Antonio M. Hardy, 10 September 1968, Brooklyn, New York, USA. Self-styled ‘black gentleman vampire’, whose KANE moniker is an acronym for King Asiatic Nobody’s Equal. Kane followed his cousin into hip-hop by rapping in front of a beatbox for his first shows on Long Island, New York. Aided by his DJ Mr Cee, he has released several albums of laconic, fully realized songs pitched halfway between soul and rap. His tough but sensual work is best sampled on the hit singles ‘Ain’t No Stoppin’ Us Now’ and ‘Smooth Operator’. The production skills of Marley Marl and the deep groove worked up by Mr Cee play no small part in the refined ambience of his better work. Despite being an obvious ladies’ man, his appeal is enhanced by his ability to handle tough street raps, of the nature of the debut album’s ‘Raw’, his contribution to Public Enemy’s ‘Burn Hollywood Burn’, or his own Afrocentric, Muslim tracts. He also joined with Ice-T on a speaking tour of black high schools in Detroit in the late 80s. A huge fan of soul, obvious similarities to Barry White are given further credence by the duet he shares with that artist on Taste Of Chocolate. On the same set he also produced a comedic duet with Rudy Ray Moore.
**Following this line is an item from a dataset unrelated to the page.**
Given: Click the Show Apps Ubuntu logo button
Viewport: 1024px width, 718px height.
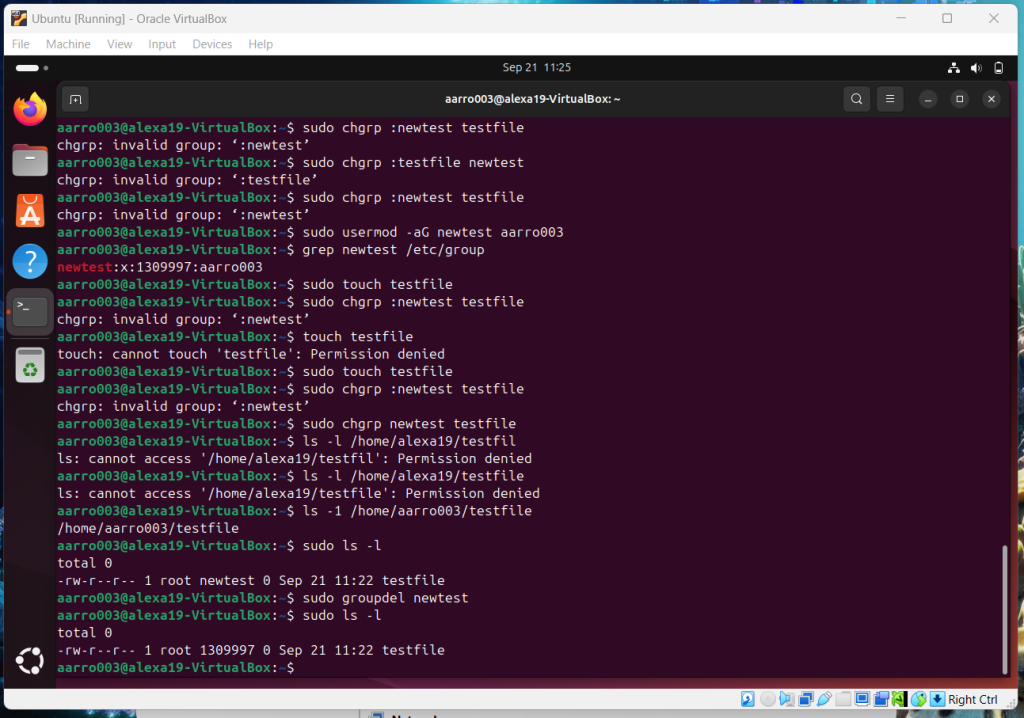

He straddled the rap and mainstream R&B markets with several decidedly mellow albums, and also worked widely as a freelance lyricist for Cold Chillin’ Records, writing with Roxanne Shanté and Biz Markie, among others. Kane also moved into acting, appearing in Posse and Gunmen, and appeared in Madonna’s erotic photo book Sex. Looks Like A Job For Big Daddy and Daddy’s Home toughened his sound, but struggled to make a commercial impact. He returned at the end of the decade with the independently released Veteranz Day.